To stay speedy and efficient, the mind as don’t-get-eaten machine (Ciarrochi & Bailey, 2008) tries to put new information into simple categories; the mind often does a quick superficial scan and places a single new experience into an category of (pretty loosely) related experiences with their associated judgments and stories.  To keep us alive the mind tends to expand its connections between categories.  This is why a bad experience with one fruit, for example can expand to all fruits, or all fresh food, and so on.

To stay speedy and efficient, the mind as don’t-get-eaten-machine (Ciarrochi & Bailey, 2008) often stores its information in the form of language or stories. By using language to connect our experience we can prepare ourselves to stay alive (by repeating stories to ourselves), and also help others to stay alive (by communicating our stories).  This is how we can greet a stranger in a friendly manner, but then experience fear if someone whispered to us “that person is violent” (for another example see the dog story in Ciarrochi & Bailey, 2008).
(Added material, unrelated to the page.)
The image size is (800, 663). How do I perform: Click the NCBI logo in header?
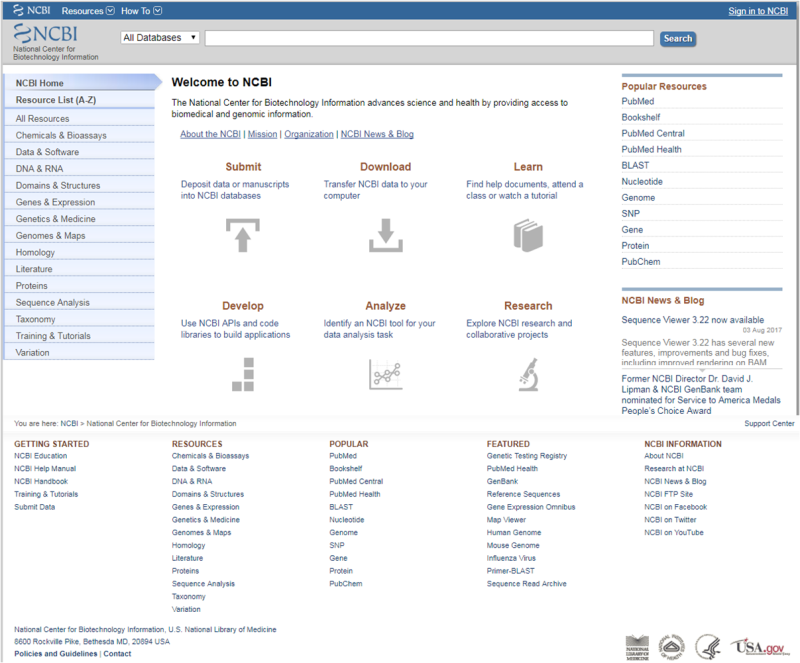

The mind is brilliant to cut down processing time by using shallow processing based on past experience, simple expanding categories, and language (Solso, Maclin, & Maclin, 2005).  Using old associations from our past, over-categorizing new experiences based on minimal detail, and repeating stories to ourselves we can effectively stay alive.  The mind is a great don’t-get-eaten machine (Ciarrochi & Bailey, 2008)!  Here is the rub: the mind trades accuracy off for efficiency.

In our contemporary age, the mind is still operating as if we are going to be eaten by a tiger at any moment.  The judgments our minds make about SAFE or NOT SAFE, and the stories our minds tell us about our experience, and the way our minds categorize new information from our senses, often become disconnected from facts.  In our contemporary age, instead of dealing with each new experience based on the facts from our senses, our mind as don’t-get-eaten machine (Ciarrochi & Bailey, 2008) continues to use shallow processing, simple expanding categories, and repetitive stories.  Because our mind continues to work as a don’t-get-eaten machine (Ciarrochi & Bailey, 2008), our responses are often reactive, based on an original only loosely-related experience, and our stories persist even though they may no longer apply to our new present moment experiences (Solso, Maclin, & Maclin, 2005).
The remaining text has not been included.